True mental health reform has nothing to do with mass shootings and providing an alternative to meaningful gun control measures. The federal government must take the lead here, recognizing that mental health policy should fundamentally be around public health, not public safety.
Here’s a list of common-sense measures the federal government can take to truly advance the lives of people diagnosed with the most “serious” conditions.
1. Incentivize Recovery
Current National Committee for Quality Assurance and state outcome measures reward connecting people with treatment and medication but ignore the fundamental impact of the social determinants of health (e.g., some of us might want and need medication, but all of us need stable housing and finances).
The National Institute of Mental Health (NIMH) should conduct or fund research into these areas, especially as we move to a value-focused environment where outcomes drive reimbursement.
2. Focus on the True Causes of Gun Violence
The president and many congressional leaders must stop the shameful practice of unjustly blaming Americans with mental health conditions for gun violence and remove restrictions on the Centers for Disease Control and Prevention on conducting research into the nature, causes and remedies to reduce gun violence in America.
3. Address Victimization
While there are clear findings that Americans with mental health conditions are 11 times more likely to be victims of violence, nothing is being done to evaluate and address this issue. NIMH should fund, if not conduct, research as to why this occurs and what we can do about this.
4. Validate the Value of Peer Support
Peer-delivered services are being widely sought by governments, health plans and providers across the nation, yet the Substance Abuse and Mental Health Services Administration (SAMHSA) does not list them as an evidence-based practice. SAMHSA should fund research that conclusively looks at the impact of peer services, especially on individuals with major mental health conditions.
5. Expand Alternatives to Coercive Treatment
SAMHSA is devoting considerable resources to expanding the use of court-mandated assisted outpatient treatment services. SAMHSA must explore and fund voluntary strategies to engage people with major mental health conditions who currently receive or reject services and support. There will come a time when folks will look back and wonder how it was that we prioritized coercion over skilled engagement.
6. Overhaul Prison and Jail Discharge Policies
Reforming such policies would substantively reduce extremely high rates of recidivism, reincarceration, homelessness and suicide for those leaving prisons and jails who re-enter their communities without access to health care.

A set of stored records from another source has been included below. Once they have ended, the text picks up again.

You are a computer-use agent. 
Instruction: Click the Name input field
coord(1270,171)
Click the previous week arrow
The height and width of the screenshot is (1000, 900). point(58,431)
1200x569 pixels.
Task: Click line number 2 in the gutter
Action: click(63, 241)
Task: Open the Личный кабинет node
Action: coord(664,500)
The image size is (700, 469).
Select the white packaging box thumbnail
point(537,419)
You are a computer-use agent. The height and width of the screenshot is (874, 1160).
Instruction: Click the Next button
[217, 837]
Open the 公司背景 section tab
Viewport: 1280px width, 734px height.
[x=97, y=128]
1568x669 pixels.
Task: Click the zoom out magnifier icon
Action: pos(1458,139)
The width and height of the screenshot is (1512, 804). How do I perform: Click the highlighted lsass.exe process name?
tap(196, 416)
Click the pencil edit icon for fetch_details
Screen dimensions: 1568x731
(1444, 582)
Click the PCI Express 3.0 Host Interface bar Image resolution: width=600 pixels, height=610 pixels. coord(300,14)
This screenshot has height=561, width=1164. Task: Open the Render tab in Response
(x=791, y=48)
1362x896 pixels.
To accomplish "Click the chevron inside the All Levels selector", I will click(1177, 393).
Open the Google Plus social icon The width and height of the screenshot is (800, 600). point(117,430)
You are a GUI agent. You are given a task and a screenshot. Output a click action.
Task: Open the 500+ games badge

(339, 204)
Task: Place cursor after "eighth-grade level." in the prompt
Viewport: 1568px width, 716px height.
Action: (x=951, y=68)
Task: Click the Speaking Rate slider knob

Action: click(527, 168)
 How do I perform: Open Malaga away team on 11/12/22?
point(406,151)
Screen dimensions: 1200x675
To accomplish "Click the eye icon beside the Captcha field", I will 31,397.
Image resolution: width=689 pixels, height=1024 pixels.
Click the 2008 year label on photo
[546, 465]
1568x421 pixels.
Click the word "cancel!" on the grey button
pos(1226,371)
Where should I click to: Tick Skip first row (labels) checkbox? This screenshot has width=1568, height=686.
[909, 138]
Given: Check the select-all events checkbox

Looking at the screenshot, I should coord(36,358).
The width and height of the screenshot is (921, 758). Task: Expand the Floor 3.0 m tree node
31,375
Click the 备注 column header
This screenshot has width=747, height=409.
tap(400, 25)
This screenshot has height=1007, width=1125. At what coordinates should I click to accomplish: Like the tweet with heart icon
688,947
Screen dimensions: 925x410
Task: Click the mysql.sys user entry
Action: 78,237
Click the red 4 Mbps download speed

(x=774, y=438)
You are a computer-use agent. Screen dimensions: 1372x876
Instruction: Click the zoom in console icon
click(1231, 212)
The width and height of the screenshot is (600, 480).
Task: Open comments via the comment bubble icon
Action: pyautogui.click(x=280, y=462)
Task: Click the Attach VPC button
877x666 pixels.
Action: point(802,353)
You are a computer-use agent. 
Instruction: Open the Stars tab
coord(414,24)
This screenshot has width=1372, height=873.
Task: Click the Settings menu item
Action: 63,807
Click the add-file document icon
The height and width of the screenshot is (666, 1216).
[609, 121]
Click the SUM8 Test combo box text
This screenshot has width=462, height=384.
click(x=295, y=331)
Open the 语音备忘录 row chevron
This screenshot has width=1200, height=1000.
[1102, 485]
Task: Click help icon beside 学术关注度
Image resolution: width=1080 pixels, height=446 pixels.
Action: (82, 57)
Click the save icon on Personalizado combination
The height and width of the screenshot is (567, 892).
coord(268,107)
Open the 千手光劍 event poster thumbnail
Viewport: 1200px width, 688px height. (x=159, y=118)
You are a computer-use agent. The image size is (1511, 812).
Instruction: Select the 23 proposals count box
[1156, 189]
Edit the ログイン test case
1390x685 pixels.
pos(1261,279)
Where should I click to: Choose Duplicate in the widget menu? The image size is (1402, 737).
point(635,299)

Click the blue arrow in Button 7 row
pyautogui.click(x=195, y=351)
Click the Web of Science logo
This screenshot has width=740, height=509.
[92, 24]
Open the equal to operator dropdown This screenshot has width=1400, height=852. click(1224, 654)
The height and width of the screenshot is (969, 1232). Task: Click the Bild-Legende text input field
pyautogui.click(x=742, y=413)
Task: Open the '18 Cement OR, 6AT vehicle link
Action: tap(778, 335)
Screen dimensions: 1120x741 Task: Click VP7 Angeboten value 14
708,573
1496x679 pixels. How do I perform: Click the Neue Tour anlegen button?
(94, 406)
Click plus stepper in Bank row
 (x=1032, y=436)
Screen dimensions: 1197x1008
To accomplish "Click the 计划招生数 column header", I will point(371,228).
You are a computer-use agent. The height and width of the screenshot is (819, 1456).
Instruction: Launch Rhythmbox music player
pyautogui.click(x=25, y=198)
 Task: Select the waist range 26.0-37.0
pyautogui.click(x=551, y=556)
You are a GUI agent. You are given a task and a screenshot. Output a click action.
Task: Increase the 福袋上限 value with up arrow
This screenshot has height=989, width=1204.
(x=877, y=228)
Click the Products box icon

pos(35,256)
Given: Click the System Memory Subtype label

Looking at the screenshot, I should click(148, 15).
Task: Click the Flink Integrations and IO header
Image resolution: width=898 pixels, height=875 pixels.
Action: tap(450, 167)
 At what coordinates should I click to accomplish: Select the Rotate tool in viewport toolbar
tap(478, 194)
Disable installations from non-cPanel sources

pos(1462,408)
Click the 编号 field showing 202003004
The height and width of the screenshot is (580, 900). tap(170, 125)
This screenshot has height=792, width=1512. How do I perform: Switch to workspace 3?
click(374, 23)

The Centers for Medicare and Medicaid Services (CMS) should actively encourage and incentivize states to restore Medicaid 30 days before release.
7. Fight Homelessness and Expand Housing Access and Retention
There is no recovery without stable housing. To support more people with disabilities to get and keep decent housing, the Department of Housing and Urban Development should increase the number and funding level for Section 8 Housing Choice Vouchers.
8. Address Poverty and Work Disincentives
While the nation’s employment rate is at record lows, upwards of 85% of Americans with psychiatric disabilities are not working and live on the margins of society out of fears they will lose essential health care and money to support their basic needs.
CMS and state Medicaid authorities must ensure full access to Medicaid Buy-In “Work and Wellness” programs. The Social Security Administration should allow Supplemental Security Income recipients to keep these entitlements fully in place for a full year after employment, to encourage people with disabilities to get back into and stay in the workforce.
9. Address Overrepresentation of People Of Color in Criminal Justice Systems
The U.S. Department of Health and Human Services and Department of Justice should combine forces to educate and incentivize communities and local providers for effective culturally and linguistically competent engagement, diversion and support programs for people of color, both in the community and in prisons and jails, with special attention to eliminating the use of the torture of solitary confinement to our entire community.
10. Maintain Current Privacy Protections
Encourage more people to seek, trust and disclose in treatment. SAMHSA must support state-of-the-art engagement efforts that touch the lives of all Americans with major mental health and addiction-related challenges in place of federal proposals to weaken Health Insurance Portability and Accountability Act protections (HIPAA).
11. Expand Community Not Hospital Care
We now know how to help even the most distressed individuals in the community, but those policies and that funding are not remotely close to being available to all those in need. Instead of encouraging states to use Medicaid to expand inpatient beds, CMS should strongly encourage and incentivize states to create or expand home- and community based services options — most notably, peer-delivered outreach and engagement, crisis respite and a broad range of preventive and diversionary community services.
Harvey Rosenthal is CEO of the New York Association of Psychiatric Rehabilitation Services Inc.